The Baptist Pillar ©      Brandon Bible Baptist Church     1992-Present

"...The church of the living God, the pillar and ground of the truth."
I Timothy 3:15

The Power of Conscience

J. Shannon

From The Baptist Pulpit, 1850

It is hard to pursue a course of sin in opposition to the dictates of conscience. There may, no doubt, be some transgressors, who, by a long-continued course of sinning, have acquired a character for sinning so desperate, and attained to a pre-eminence in guilt so fearful, as to be seldom annoyed with the visits of remorse. Their situation is truly terrible; terrible beyond all description, and hopeless, I had almost said, as if they were already damned!

The heart sickens at the contemplation of their wretched case, and we hasten to consider the transgressor in a condition less fearful, where he has not yet been utterly deserted by the Holy Spirit, nor had his conscience seared as with a hot iron. This is a more favorable view, which charity would fondly take of the greater part of the family of transgressors. How fares it, then, with the sinner even in this state?

Although he may be surrounded with all those circumstances, which make him an object of envy to the unthinking multitude, the eye of faith can easily discover that his way is hard. Created by God, sustained by him, and redeemed by the blood of his dear Son, reason tells him that he should pay supreme regard to the will of his Creator, Preserver, and Benefactor.

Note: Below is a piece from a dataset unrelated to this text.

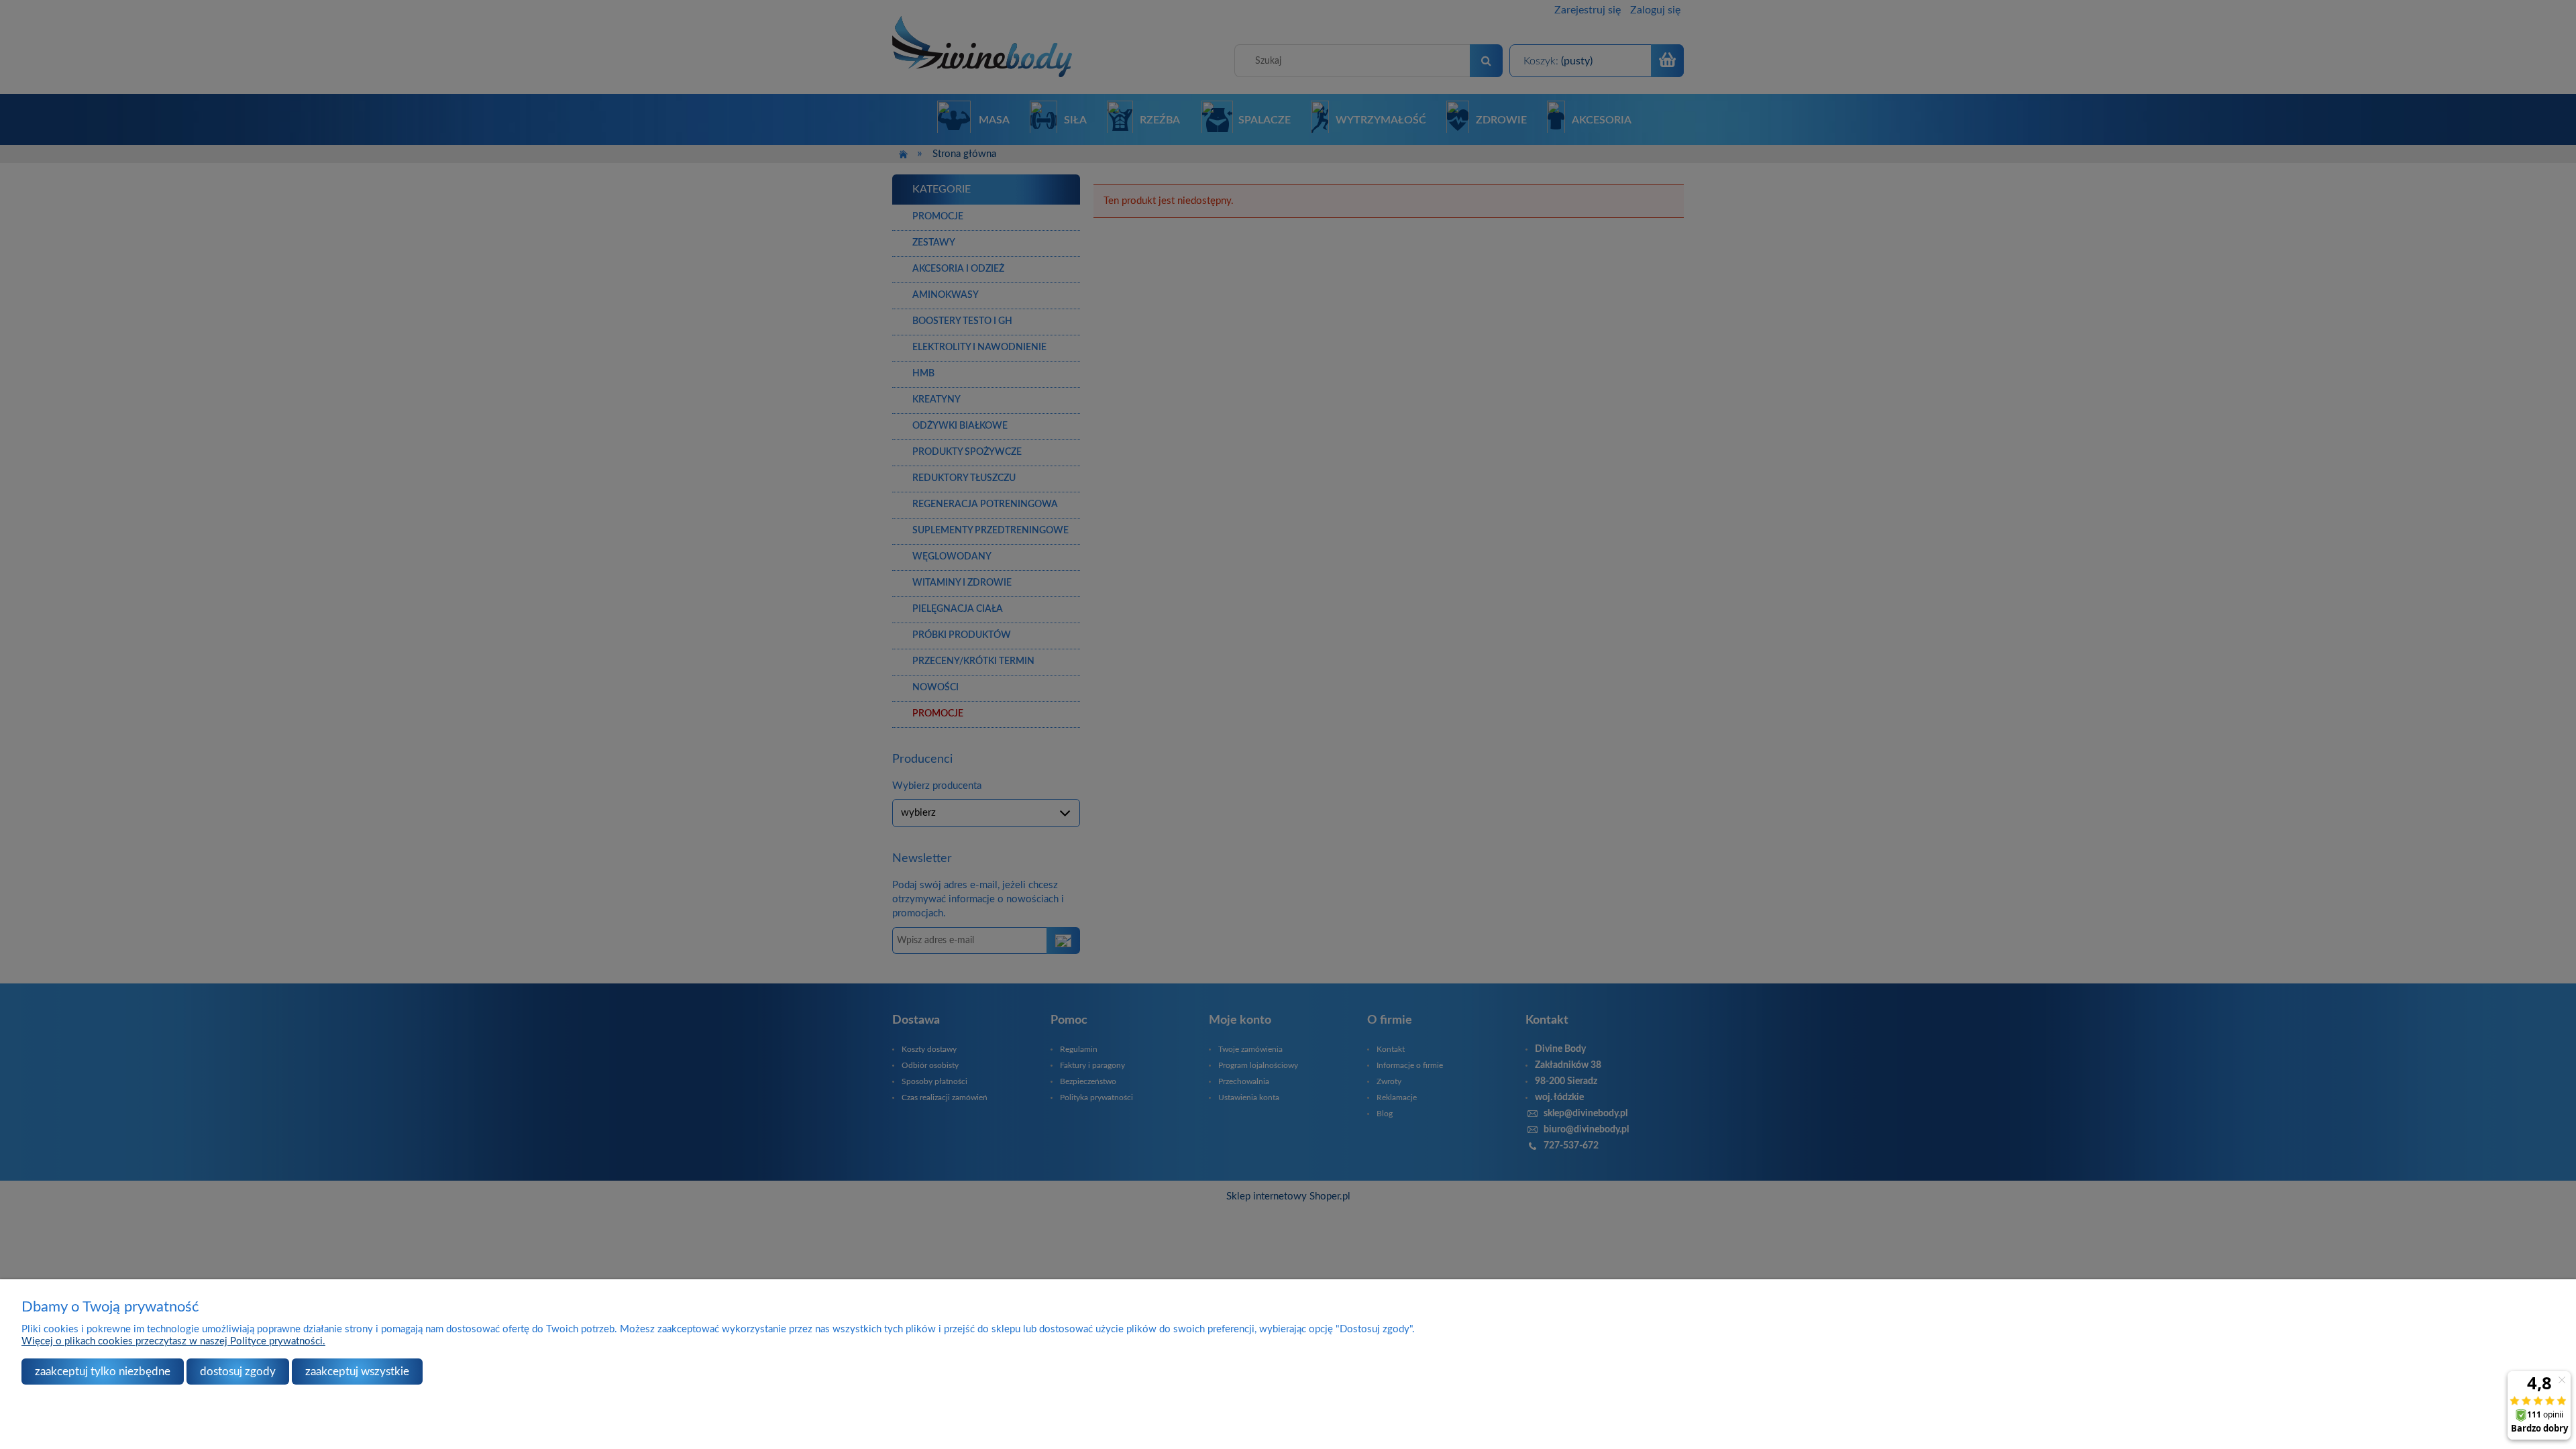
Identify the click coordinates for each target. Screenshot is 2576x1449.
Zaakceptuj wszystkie (357, 1371)
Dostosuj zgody (238, 1371)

Memory recounts the innumerable blessings his heavenly Father has lavished upon him from time to time, reminds him of his entire want of suitable affections to that Father, and the many crimes he has shamefully committed against him; points him to the blackness of darkness, that might have been his portion; bids him look to bleeding love on Calvary; and conscience asks, Is it reason, is it gratitude, that such a friend should be so requited?

Oh! There are seasons when the ungodly, even in his most prosperous state, must feel under the lash of a guilty conscience, that the curse of Cain is on his path; and that fugitive and vagabond in the sight of heaven, is the character of all who walk in it. But the sinner stops not here. Every day's experience teaches him, that earth is by no means a state of permanency; that here he has no abiding city; and that could he possess all things under the sun, and enjoy them to the greatest possible extent, it would avail him but little; for soon he must bid them an eternal farewell, and take his departure for an unseat world.

In the Bible he reads, or hears read, the story of a character that much resembles his own. He reads of a rich man, clothed in purple and fine linen, and faring sumptuously every day, whose history is closed in the words, piercing like a dagger to his soul— “He also died, and was buried; and in hell he lifted up his eyes, being in torments." (Luke 16:22-23)

How knowest thou, O foolish man, says conscience, that ere long thy case may not be like his? Why shouldst thou run so fearful a hazard? Dost thou, indeed, as a rational being, prefer the body to the soul, earth to heaven, and the short and fleeting moments of this life to the never-ending duration of eternity?

And the poor man, although conscience tells him, and the Scriptures tell him, that this night his soul may be required at his hands, yet he still continues to drudge and toil more laboriously than a galley-slave in the way of transgression, that in the end he may reap the wages of eternal death!

Surely if there be a hard way on earth, it is that of the transgressor against God. Did he enjoy peace of mind, it would, at least for the time, be some alleviation. But “There is no peace, saith my God, to the wicked. (Isaiah 57:21)

At war with himself and with his best interests, at war with his better judgment, his conscience, and his God, he is doomed, under the influence of a wretched infatuation to walk self-condemned in a path, where he enjoys not one particle of true happiness in time. And at the end of which he can look for nothing but blackness of darkness, the bitter pangs of remorse, and the stings of an accusing conscience throughout eternity. From the hard, miserable fate of transgressors may the good Lord deliver us.